Project description:Neuroinflammation is thought to contribute to the pathogenesis of Alzheimer’s disease (AD), yet numerous studies have demonstrated a beneficial role for neuroinflammation in amyloid plaque clearance. We have previously shown that sustained expression of IL-1β in the hippocampus of APP/PS1 mice decreases amyloid plaque burden independent of recruited CCR2+ myeloid cells, suggesting resident microglia as the main phagocytic effectors of IL-1β-induced plaque clearance. To date, however, the mechanisms of IL-1β-induced plaque clearance remain poorly understood. To determine whether IL-1β-induced plaque clearance is due to enhanced microglial phagocytosis of Aβ, APP/PS1 mice induced to express mature human IL-1β in the hippocampus via adenoviral transduction were treated with the Aβ fluorescent probe methoxy-X04 (MX04) and microglial internalization of Aβ was analyzed by flow cytometry and immunohistochemistry.

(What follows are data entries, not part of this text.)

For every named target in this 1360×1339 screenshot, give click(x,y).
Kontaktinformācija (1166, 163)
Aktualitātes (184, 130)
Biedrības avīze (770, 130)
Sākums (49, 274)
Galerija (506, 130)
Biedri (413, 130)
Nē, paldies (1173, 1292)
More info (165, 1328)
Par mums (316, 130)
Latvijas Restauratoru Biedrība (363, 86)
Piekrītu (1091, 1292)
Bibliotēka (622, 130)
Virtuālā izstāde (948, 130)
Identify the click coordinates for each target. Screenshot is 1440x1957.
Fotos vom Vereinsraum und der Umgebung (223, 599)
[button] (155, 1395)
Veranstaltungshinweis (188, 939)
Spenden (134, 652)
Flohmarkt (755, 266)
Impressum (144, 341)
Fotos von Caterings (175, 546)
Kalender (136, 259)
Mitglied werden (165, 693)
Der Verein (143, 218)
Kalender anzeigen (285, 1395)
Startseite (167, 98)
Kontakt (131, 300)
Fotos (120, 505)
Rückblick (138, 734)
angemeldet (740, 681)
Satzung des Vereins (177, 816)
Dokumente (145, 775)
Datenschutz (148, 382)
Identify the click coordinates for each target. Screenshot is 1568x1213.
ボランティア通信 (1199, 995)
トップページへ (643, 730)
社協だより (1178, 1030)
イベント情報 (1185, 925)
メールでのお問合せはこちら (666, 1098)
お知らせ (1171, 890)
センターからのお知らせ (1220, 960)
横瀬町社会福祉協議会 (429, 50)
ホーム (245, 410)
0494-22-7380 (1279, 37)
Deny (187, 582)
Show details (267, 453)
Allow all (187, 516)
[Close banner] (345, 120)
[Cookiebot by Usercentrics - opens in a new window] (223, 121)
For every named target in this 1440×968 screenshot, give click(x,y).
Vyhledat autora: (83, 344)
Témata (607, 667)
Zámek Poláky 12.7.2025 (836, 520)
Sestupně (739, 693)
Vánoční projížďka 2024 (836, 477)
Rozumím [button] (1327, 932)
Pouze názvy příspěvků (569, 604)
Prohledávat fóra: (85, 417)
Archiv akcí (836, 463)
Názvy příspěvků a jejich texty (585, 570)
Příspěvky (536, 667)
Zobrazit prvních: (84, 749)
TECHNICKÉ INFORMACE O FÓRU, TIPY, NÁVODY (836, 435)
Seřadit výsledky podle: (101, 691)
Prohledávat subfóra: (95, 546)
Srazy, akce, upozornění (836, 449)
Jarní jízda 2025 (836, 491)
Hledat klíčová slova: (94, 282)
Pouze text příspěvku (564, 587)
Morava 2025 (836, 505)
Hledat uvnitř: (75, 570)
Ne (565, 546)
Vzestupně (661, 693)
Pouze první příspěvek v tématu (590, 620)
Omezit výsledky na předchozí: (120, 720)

We found that resident microglia (CD45loCD11b+) constituted >70% of the MX04+ cells in both control and IL-1β-treated conditions, and that <10% of MX04+ cells were recruited myeloid cells (CD45hiCD11b+). However, we found that IL-1β treatment did not augment the percentage of MX04+ microglia nor the quantity of Aβ internalized by individual microglia. Instead, we found that IL-1β treatment resulted in a significant increase in the total number of MX04+ microglia in the hippocampus due to IL-1β-induced proliferation. Consistent with these results, transcriptomic analyses revealed very similar gene expression profiles between MX04+ and MX04- microglia, indicating IL-1β does not drive enhanced expression of phagocytosis-related genes. By contrast, IL-1β treatment was associated with large-scale changes in the expression of genes related to proliferation, immune function and inflammation. Together, these studies demonstrate that IL-1β induces microglial proliferation and the expression of genes involved in inflammatory immune functions that may be related to Aβ clearance.